I had a lot to learn. (Tangent: “I had a lot to learn” strikes me as a phrase I’m going to use in reference to my younger self on a pretty consistent basis for the rest of my life. I would be quite surprised if I ever have cause to write “I totally had it all figured out back then.” There’s always a lot to learn. ) Looking back, writing and running the Devil Box taught me a few really useful things about LARP writing, some of which are reflected in the revised writeup.
At the time of writing, I conceived a LARP as a simple social situation, with events being driven entirely by the characters reacting to that basic situation.

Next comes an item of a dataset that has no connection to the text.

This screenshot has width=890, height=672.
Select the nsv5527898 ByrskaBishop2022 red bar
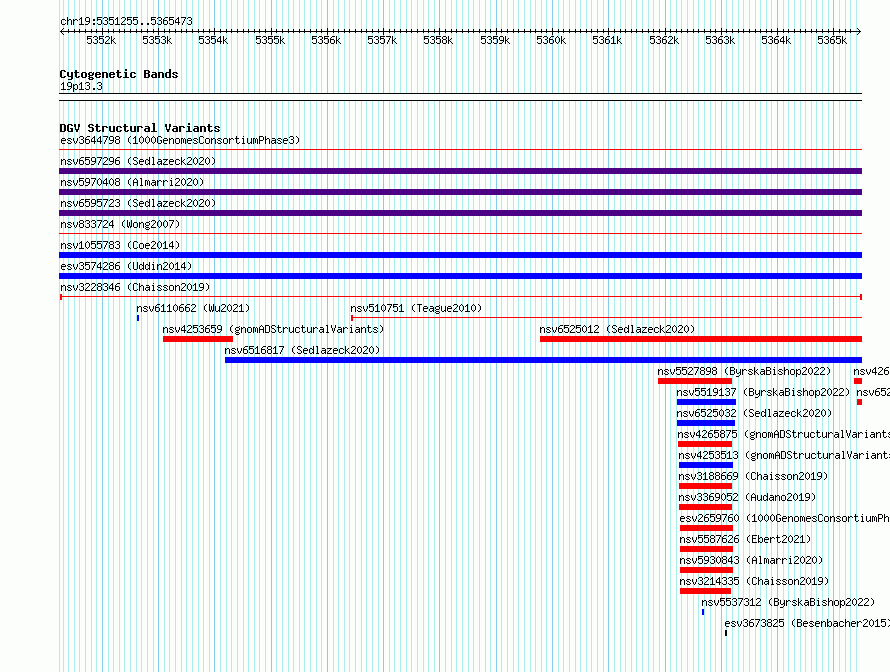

I still largely work from that basis, but there was something vital I was missing, or at least not consciously addressing.
LARPs are three hours long, on average. That’s quite a long time for a social situation to continue to be interesting, given that the players are not good friends meeting in the pub for a chat. And because players are um… playing characters… conversation doesn’t flow casually and naturally, rife with small talk and useless detail to pad the conversation. They don’t have that personal store of anecdotes and such that real people use to expand conversations to many hours. (Though good players can fabricate those and give a character a real sense of depth… maybe more on that another time.)
This requires you to do one of two things – run short or shake things up. (Tangent: Ending a LARP before the slot is over is not a terrible thing. But there actually will be more on that in another post, because that was a lesson from another time) The Devil Box had its voting rounds every 30 minutes, but they were (planned to be) all the same. If I’d run the game as written, it would have stagnated.
LARPs respond particularly well to improvisation and making stuff up on the fly. It’s relatively hard to do that in pen and paper games (particularly those with systems that require some forethought for encounters) but in LARPs it’s as easy as speaking to the room. You can monitor the mood and add some spice to the mix when it looks like character interactions or player enthusiasm is on the wane. It was as these points that I came up with the “Shocking Twists” part of the writeup that is linked to in the sidebar. I saw that the basic voting was getting stale. My plan was failing. I had written a bland game… Unless I acted on the fly. I suddenly re-inserted a voted off character back into the game, and it certainly threw some players’ plans for a loop.
The second thing I learned: Trust your players. They will often have better ideas than you do. Always give their ideas some thought, even it they were ideas you didn’t plan on or even planned to disallow. In a LARP, your job as a writer is to create a situation in which your players’ creativity can flourish. More than any other type of RPG, I try to push the notion of the GM power of “no” to the back of my head. “Yes” is more effective. (I’m starting to sound a bit Motivational Speaker here) Take their ideas, give them a quick polish or modification, and run with it!
In this case, the system of essence bribery stemmed from the players themselves, and it fueled the best run in the LARP, with intrigue, rising stakes and counter-bribery galore. It was one of those “I wish I’d thought of that” moments because it fit so perfectly with the premise.
These lessons were important ones for me. The take home points:
1) Make sure you plan a couple of “shake things up” bits – format changes, unexpected events, or leaking secrets to other players.
2) No plan survives contact with the players, so expect to improvise. Nay, look forward to improvising.
3) Trust your players to come up with great stuff you hadn’t thought of and build on it.